How can I assess which mode of transportation makes me least vulnerable to COVID-19?
According to the Centers for Disease Control and Prevention (CDC), the probability of getting COVID-19 while traveling depends on what mode of transportation you take, how long you are planning to go on a trip, and whether you and your companions are taking precautions to prevent catching COVID-19.
According to the CDC:
- Lowest Risk - Staying home, Taking short trips by car with household members and no stopover
- More Risk - Taking longer trips by car or RV a few stopovers
- Even More Risk - Taking trips by car or RV with people who are not household members, Long-distance trips by train or bus, Direct flights
- Highest Risk - Flights with layovers, Traveling by cruise ship or river boat
When traveling you may be exposed to the virus through close contact with someone who has COVID-19, catching respiratory droplets in the air or on frequently touched surfaces. You may not be able to maintain social distancing, especially in crowded buses, trains, and airplanes.
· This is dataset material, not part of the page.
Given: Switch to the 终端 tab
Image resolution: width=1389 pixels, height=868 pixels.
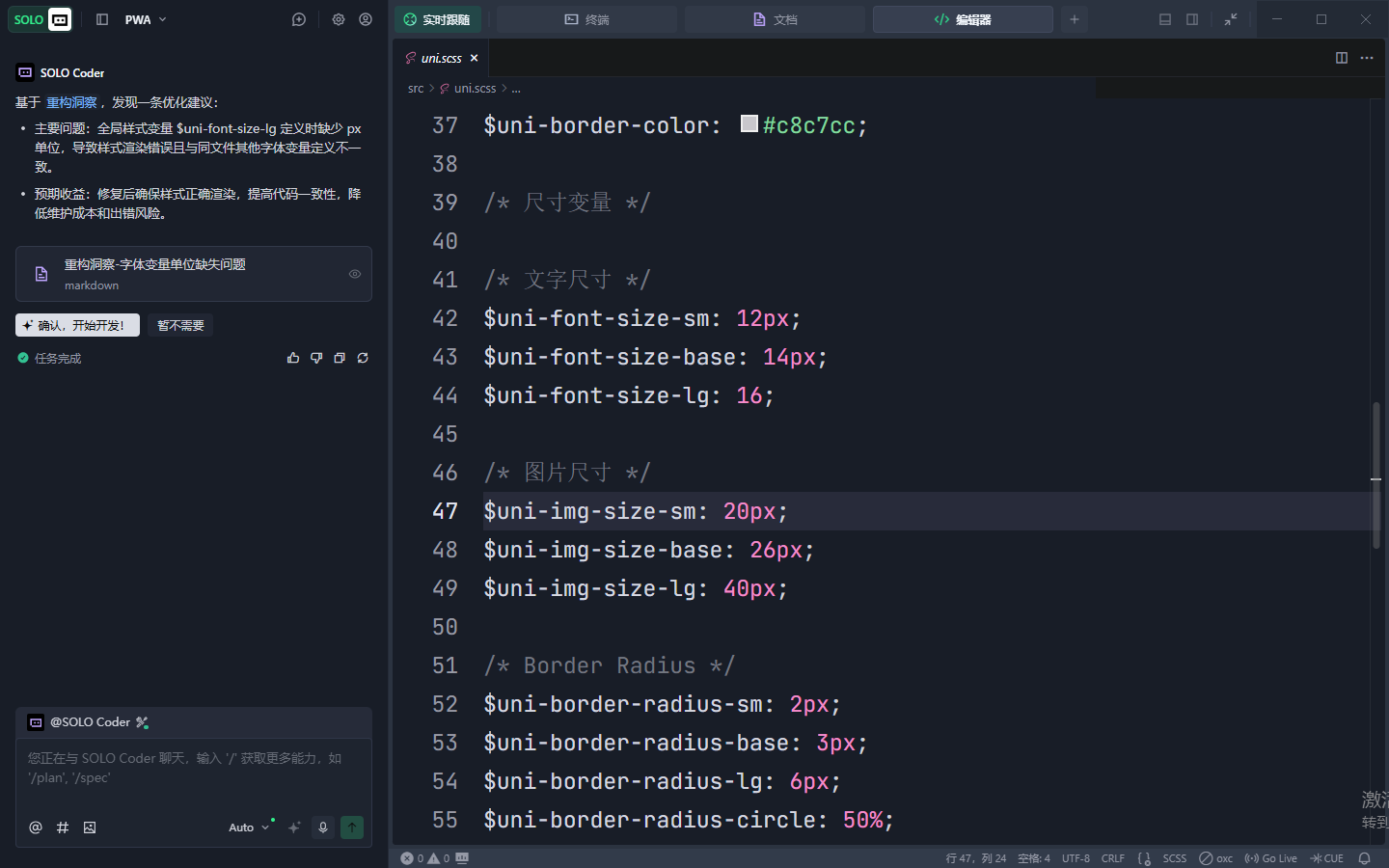Looking at the screenshot, I should 586,19.
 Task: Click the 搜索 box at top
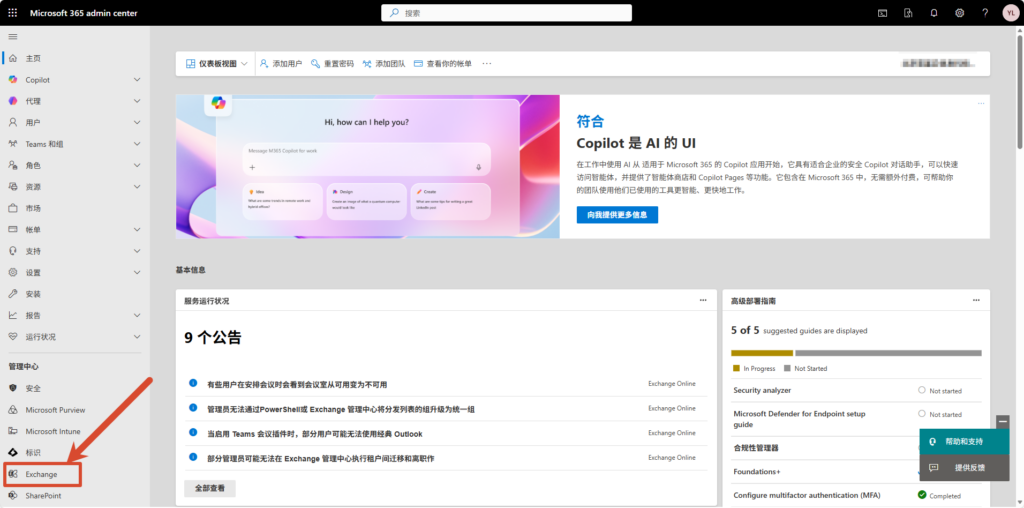point(506,13)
- When you travel by car, you should take precautions when making stops for food, gas, or bathroom breaks. If you are traveling in a RV, you could be in close contact with other people staying at RV parks, and while you are getting gas and supplies at public places.
- Traveling on buses and trains may increase your risk of getting COVID-19 especially when you are sitting or standing less than 6 feet away from other people.
- Air travel is considered high risk for COVID-19 because you are exposed to more people for longer periods of time, for instance when waiting in line for security checks and waiting to board the plane.
CDC recommends practicing good personal hygiene, wearing a face mask or cloth face covering, and maintaining social distancing as the most effective measures to reduce the spread of COVID-19.